Not automatically. Compression (lowering JPEG quality) and resizing (changing pixel dimensions) are separate operations. You can compress without resizing, or do both at once. Combining them — for example, JPEG 82% at max 1200px — gives the greatest file size reduction.
Can I decompress a photo back to its original quality?
No. JPEG compression is lossy and permanent. Once you save a JPEG at lower quality, the discarded data is gone. Always keep your original files and export compressed copies to a separate folder.
Why does my photo look worse after compressing with Preview vs other tools?
Preview's quality slider isn't linear and doesn't correspond exactly to JPEG quality percentages. Different tools implement JPEG compression differently. For precise, consistent results across a batch, use a tool where you can enter an exact quality value (like sips -s formatOptions 82 or RapidPhoto's export panel).
Is WebP supported everywhere now?
Yes, for web and apps. Chrome, Firefox, Safari (since 14), Edge, and all major social platforms support WebP. Desktop software (Photoshop CS6 and older, some print shops) may not. For web uploads, WebP is safe. For client delivery or print, stick to JPEG.
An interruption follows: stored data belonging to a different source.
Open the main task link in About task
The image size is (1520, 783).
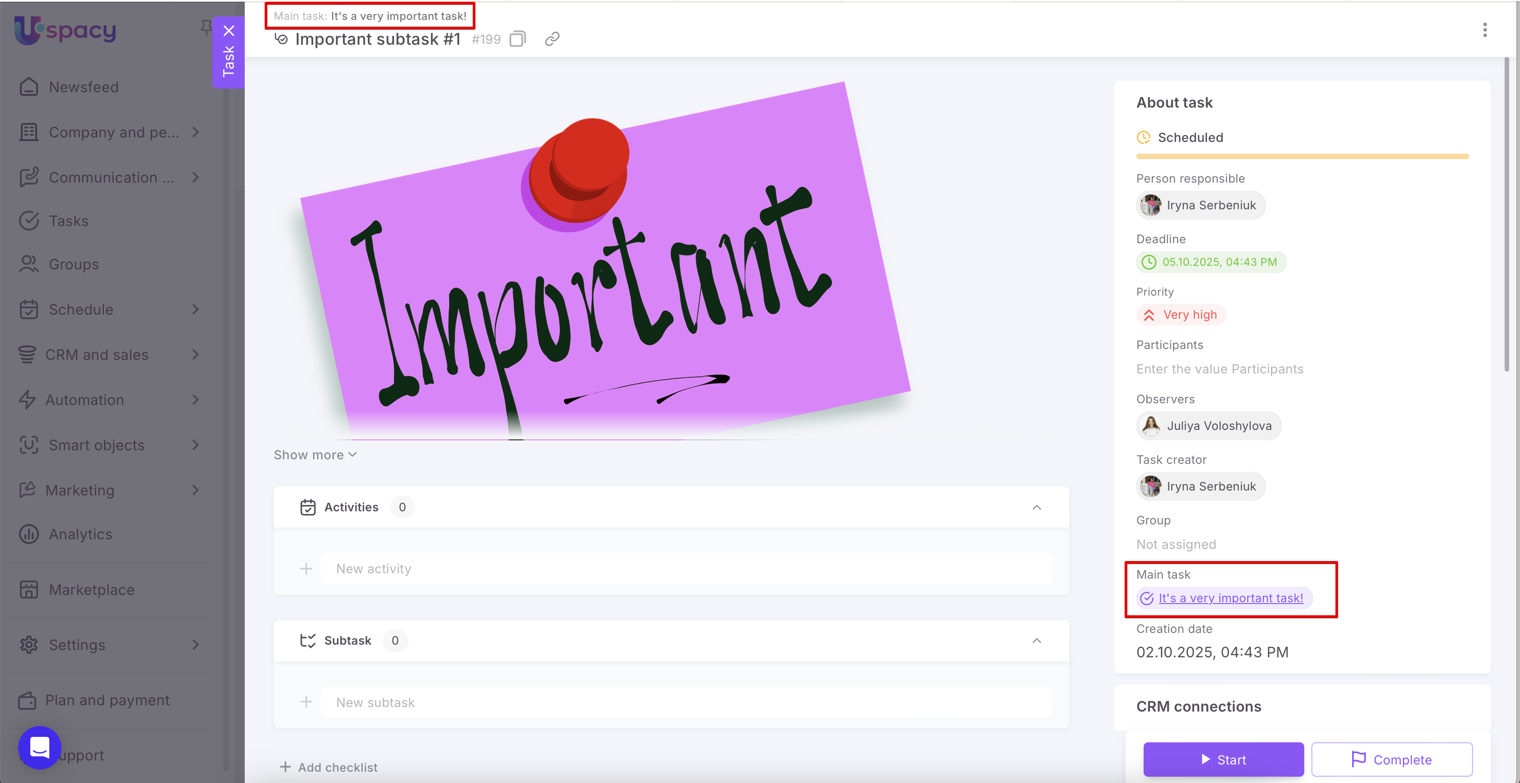(x=1230, y=598)
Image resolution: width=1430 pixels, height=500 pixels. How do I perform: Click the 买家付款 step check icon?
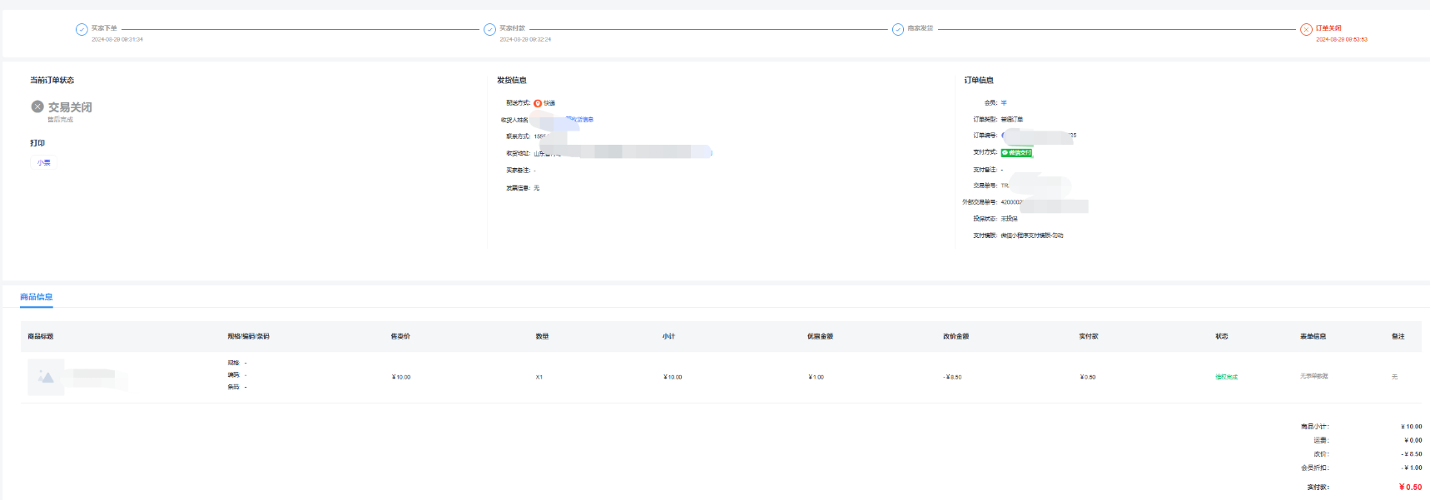(x=489, y=29)
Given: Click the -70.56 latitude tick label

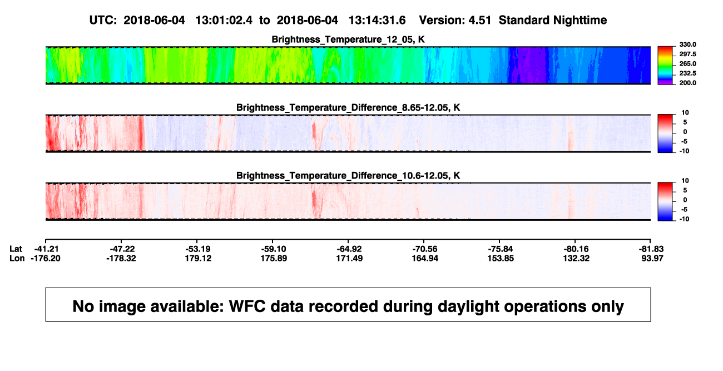Looking at the screenshot, I should point(424,249).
How do I compress RAW photos on Mac?
RAW files (CR3, NEF, ARW, RAF, etc.) can't be compressed as RAW — they need to be converted to JPEG, WebP, or another output format. Open the RAW in a RAW editor (RapidPhoto, Lightroom, or macOS Preview), apply any edits, then export to JPEG at 80–85% quality. RapidPhoto does this in batch — up to 500 RAW files exported to compressed JPEG in one pass.